WHAT IS NEEDED: Format the part that opens with the line containing "You are a GUI" and runs through the end of the lines as a numbered list, leaving out blank lines and pictures.

EXERCISE INPUTS:
--------------------------------------------------

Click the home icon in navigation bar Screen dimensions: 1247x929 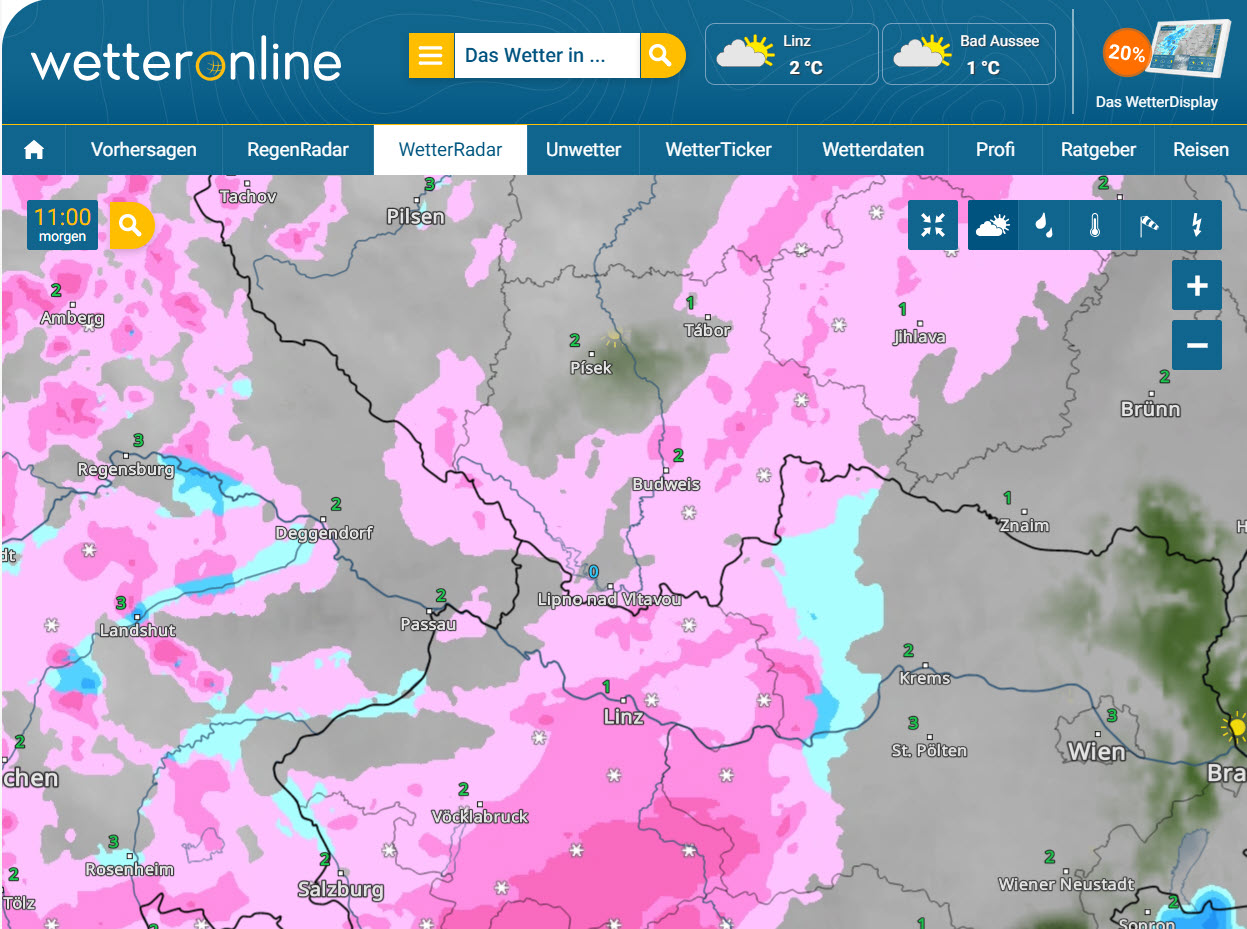34,150
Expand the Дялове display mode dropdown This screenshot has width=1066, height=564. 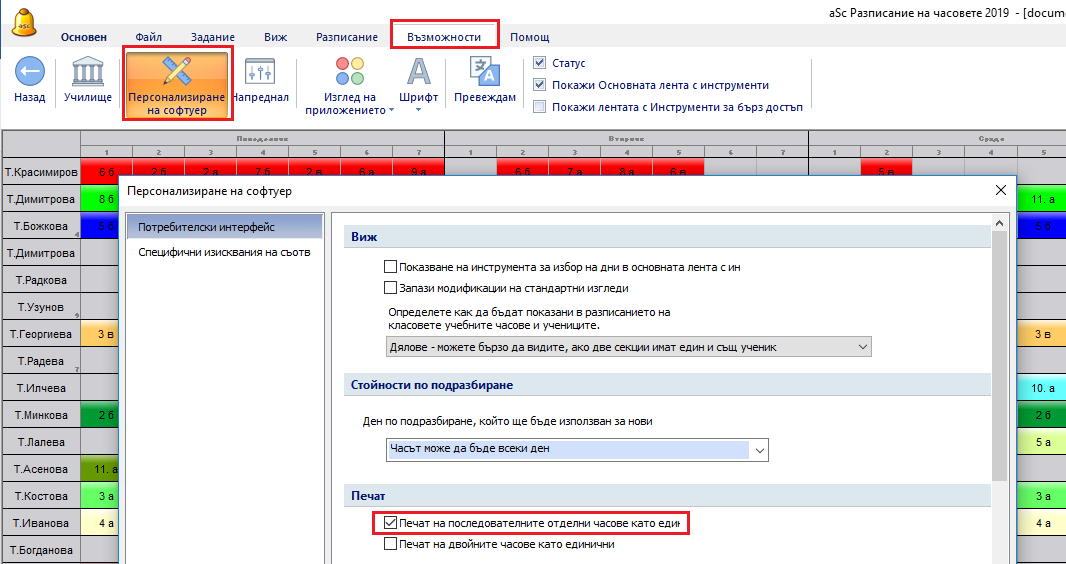(863, 346)
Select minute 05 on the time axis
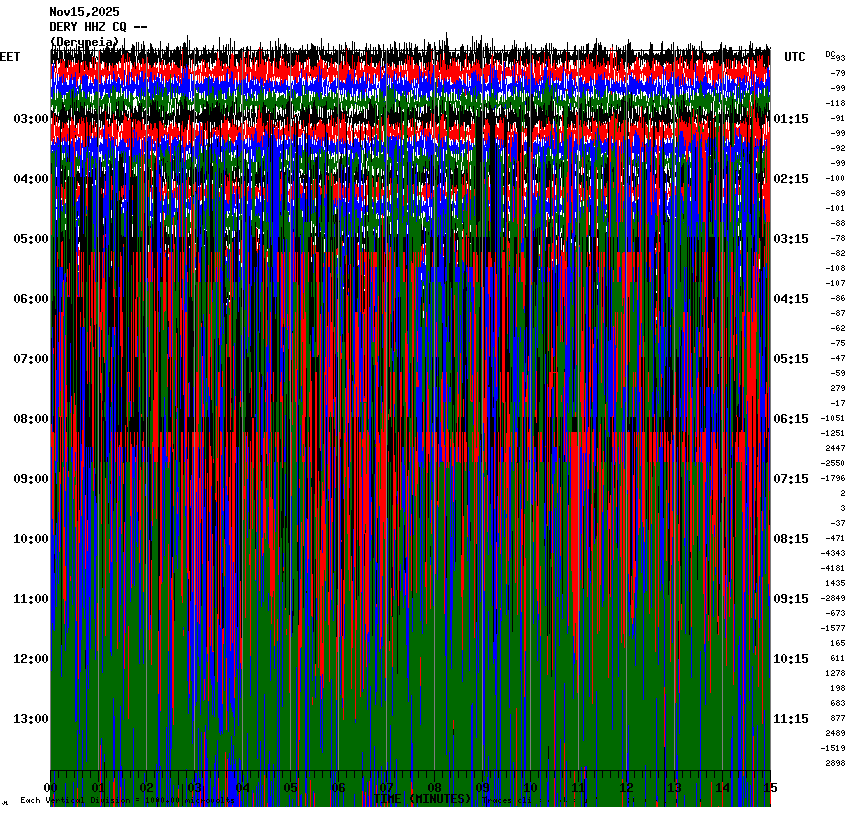 click(x=291, y=788)
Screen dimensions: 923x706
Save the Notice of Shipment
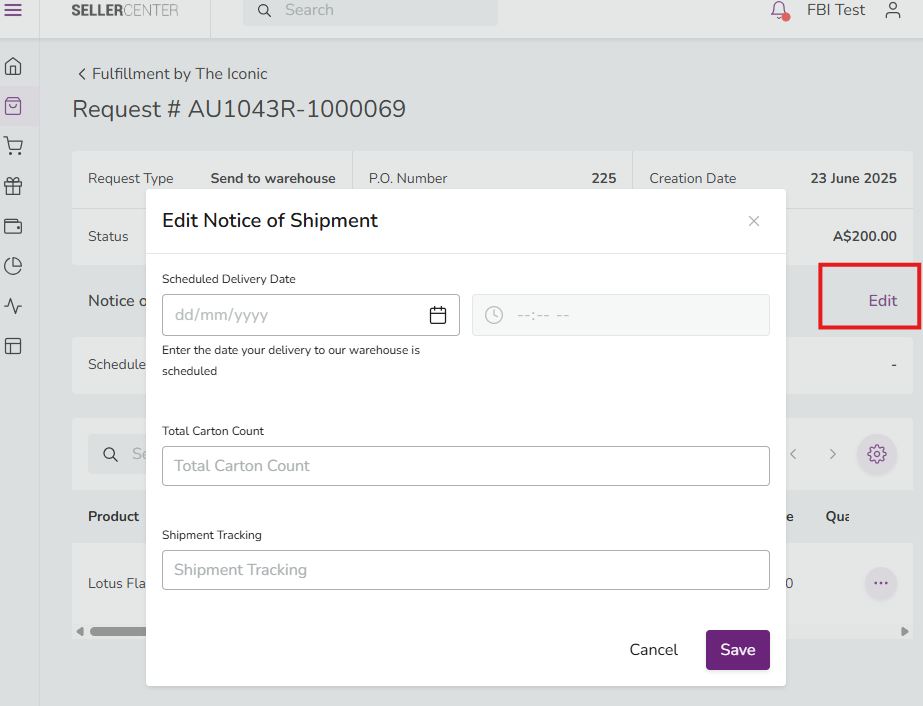coord(737,650)
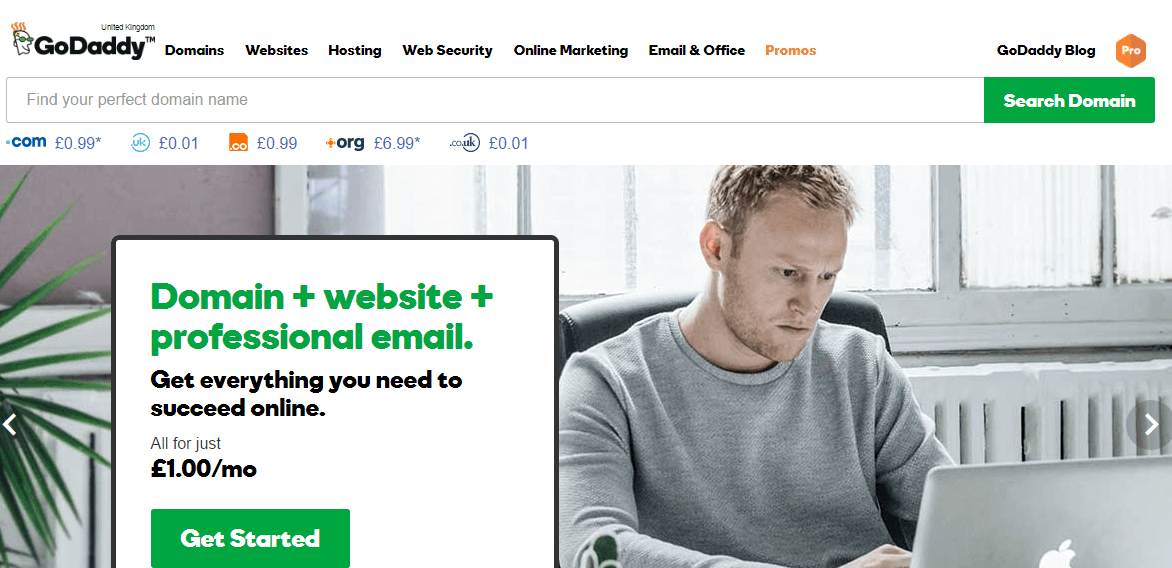
Task: Expand the Web Security menu
Action: point(448,51)
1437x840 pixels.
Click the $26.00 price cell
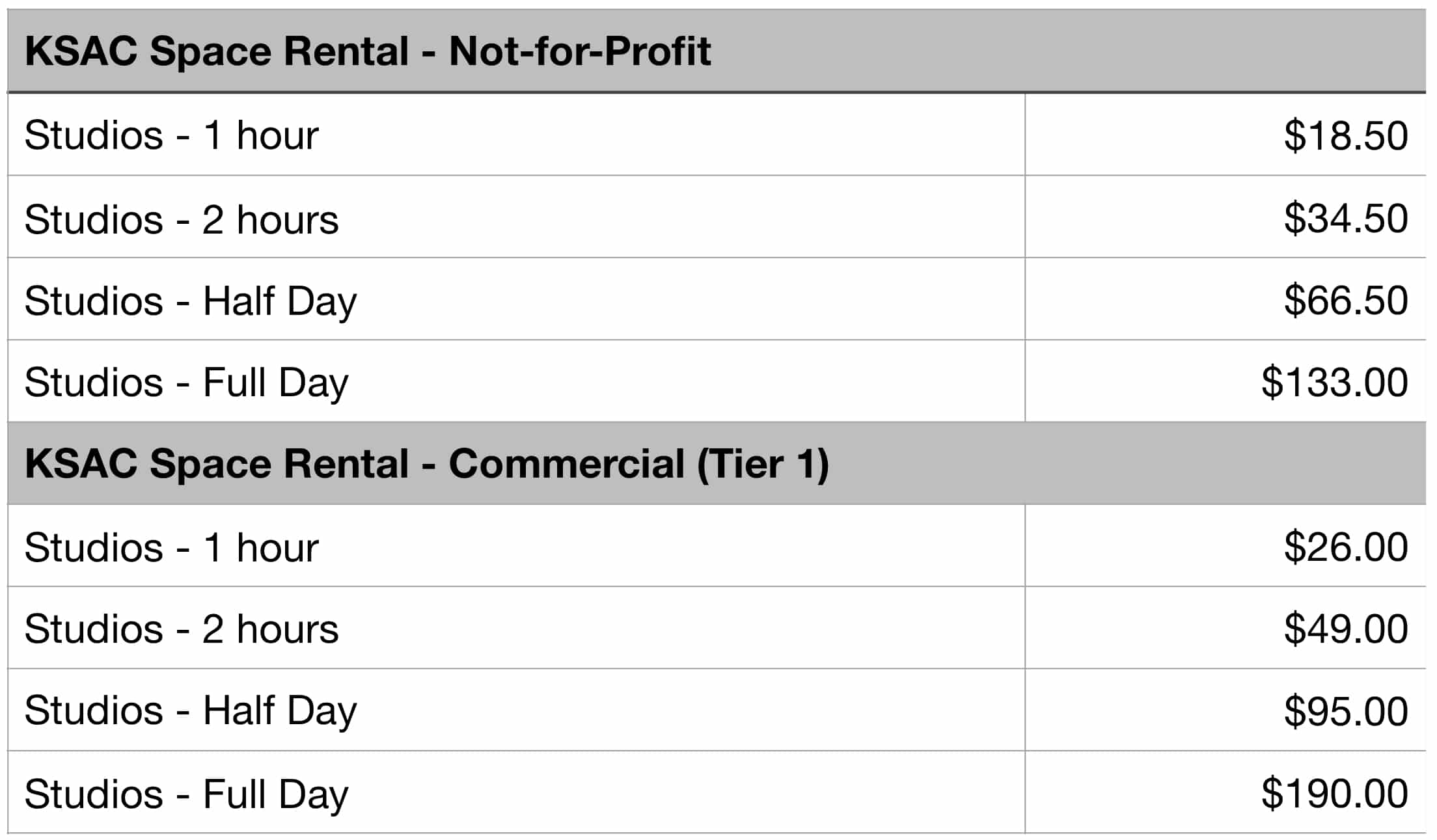pyautogui.click(x=1225, y=546)
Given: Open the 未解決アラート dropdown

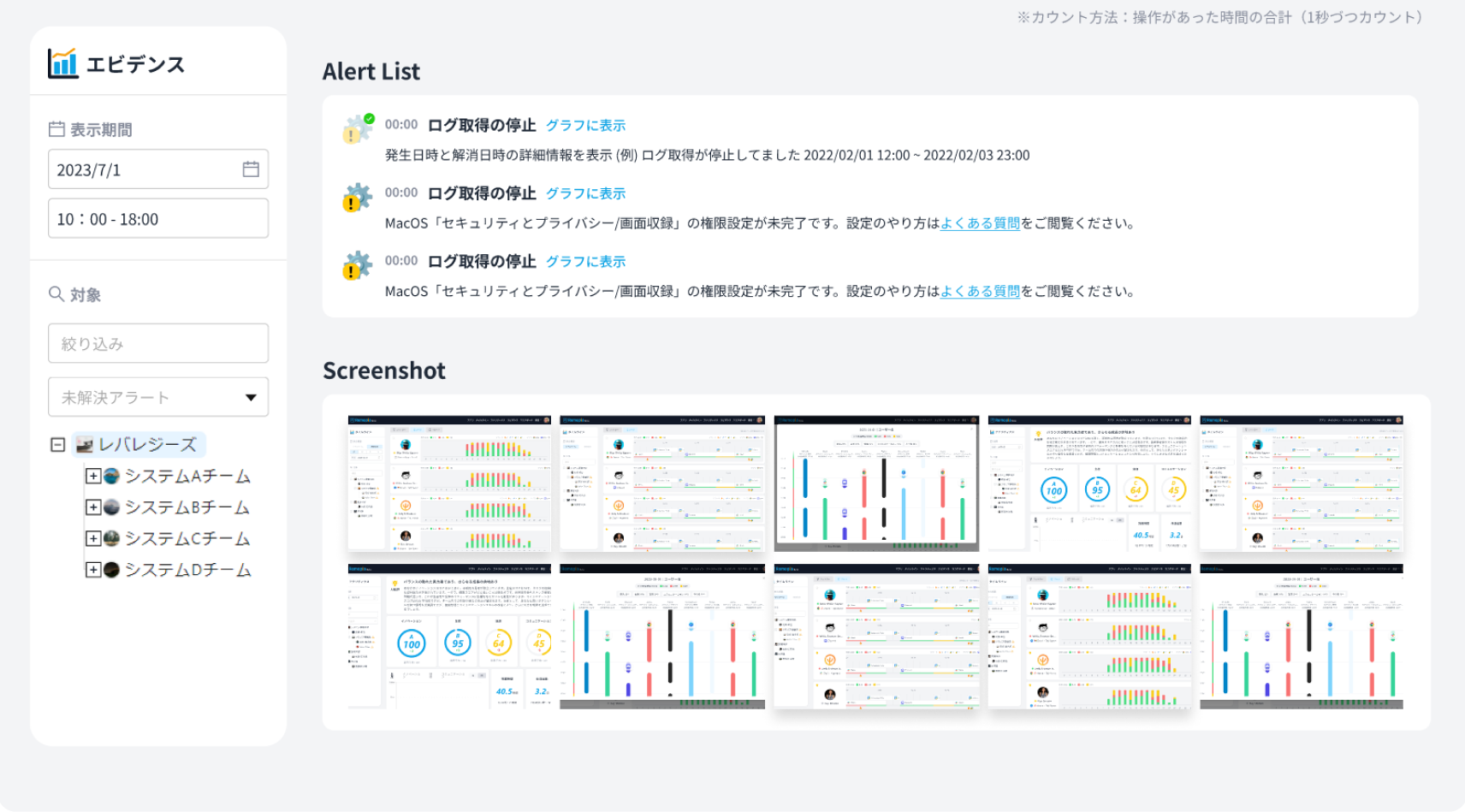Looking at the screenshot, I should click(158, 397).
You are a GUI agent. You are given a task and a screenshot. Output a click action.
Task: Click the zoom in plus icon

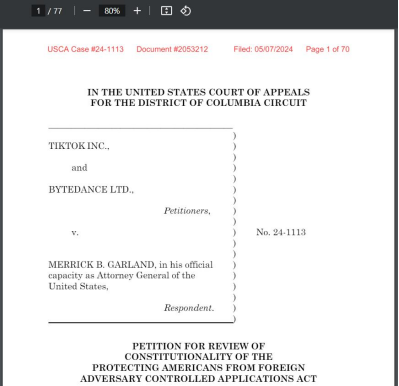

--------------------------------------------------

EXERCISE RESPONSE:
1. You are a GUI agent. You are given a task and a screenshot. Output a click action.
2. Task: Click the zoom in plus icon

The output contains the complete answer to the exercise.